Une coalition d'entreprises du secteur du transport, de l’hôtellerie ou du métal et de l'ingénierie a écrit aux eurodéputés, jeudi 3 novembre, pour leur demander de revoir la définition « excessive », selon ses représentants, des plateformes numériques, qui pourrait englober tous leurs travailleurs.
« Nous ne sommes pas des plateformes ! », écrivent ces représentants, se disant « profondément préoccupés » par les discussions au Parlement européen visant à classer « la quasi-totalité des entreprises de l'UE en tant que 'plateformes numériques' et à reclassifier massivement les collaborateurs indépendants de tout type d'entreprise en tant qu'employés ».

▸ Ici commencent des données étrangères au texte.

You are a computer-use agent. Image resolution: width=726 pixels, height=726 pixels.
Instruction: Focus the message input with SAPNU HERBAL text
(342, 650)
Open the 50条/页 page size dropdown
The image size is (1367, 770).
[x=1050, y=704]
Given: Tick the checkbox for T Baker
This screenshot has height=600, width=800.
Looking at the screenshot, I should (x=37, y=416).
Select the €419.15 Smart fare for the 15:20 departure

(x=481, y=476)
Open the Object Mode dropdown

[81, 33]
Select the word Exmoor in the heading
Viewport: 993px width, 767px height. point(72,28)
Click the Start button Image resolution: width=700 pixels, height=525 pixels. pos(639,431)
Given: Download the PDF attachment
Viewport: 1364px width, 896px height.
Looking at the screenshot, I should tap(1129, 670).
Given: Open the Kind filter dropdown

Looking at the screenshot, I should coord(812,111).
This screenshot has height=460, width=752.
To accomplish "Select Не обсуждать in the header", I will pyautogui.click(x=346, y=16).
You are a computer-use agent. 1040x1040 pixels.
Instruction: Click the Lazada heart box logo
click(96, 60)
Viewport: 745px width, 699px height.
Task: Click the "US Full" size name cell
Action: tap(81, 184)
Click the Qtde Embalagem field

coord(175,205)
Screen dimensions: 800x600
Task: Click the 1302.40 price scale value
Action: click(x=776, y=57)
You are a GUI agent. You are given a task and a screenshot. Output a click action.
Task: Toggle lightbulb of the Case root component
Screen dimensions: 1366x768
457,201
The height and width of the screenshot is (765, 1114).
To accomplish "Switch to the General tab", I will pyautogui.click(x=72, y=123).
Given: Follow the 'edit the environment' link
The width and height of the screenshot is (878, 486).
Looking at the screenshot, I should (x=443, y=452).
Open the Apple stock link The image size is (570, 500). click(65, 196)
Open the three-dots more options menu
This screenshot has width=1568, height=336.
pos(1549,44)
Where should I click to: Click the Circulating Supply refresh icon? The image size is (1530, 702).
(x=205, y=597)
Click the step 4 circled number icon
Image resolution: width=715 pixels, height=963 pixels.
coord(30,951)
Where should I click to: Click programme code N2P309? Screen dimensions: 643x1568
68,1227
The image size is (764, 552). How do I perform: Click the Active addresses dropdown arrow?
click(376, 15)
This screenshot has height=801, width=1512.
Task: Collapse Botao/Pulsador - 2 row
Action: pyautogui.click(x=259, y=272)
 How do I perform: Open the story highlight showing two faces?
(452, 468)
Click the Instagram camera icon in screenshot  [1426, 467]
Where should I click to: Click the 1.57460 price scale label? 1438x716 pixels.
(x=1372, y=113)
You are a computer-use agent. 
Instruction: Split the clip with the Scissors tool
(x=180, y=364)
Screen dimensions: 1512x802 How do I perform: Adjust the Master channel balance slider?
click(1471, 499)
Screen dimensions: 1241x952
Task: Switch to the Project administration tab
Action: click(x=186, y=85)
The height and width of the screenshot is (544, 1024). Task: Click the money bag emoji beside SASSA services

Cette approche s'écarte « complètement de l'objectif initial de la proposition, qui était de corriger le comportement spéculatif de plusieurs plateformes qui ont évité contributions sociales et fiscales aux régimes nationaux ».
Les discussions du PE « sont actuellement dominées par une tendance radicale, selon laquelle des entreprises telles que les exploitants de camions, de bus et de taxis, les fabricants d'équipements électriques, les fournisseurs d'équipements et de services de réparation/installation de machines, ou même les hôtels ou les restaurants seraient considérées comme des plateformes de travail numérique » alors que la plupart jouent déjà « leur rôle de contributeurs solides aux budgets nationaux et aux régimes de sécurité sociale ».
Ces associations demandent au PE de resserrer la définition des plateformes et d'exclure les PME. Le vote en commission 'Emploi et Affaires sociales' du PE est prévu pour le 30 novembre.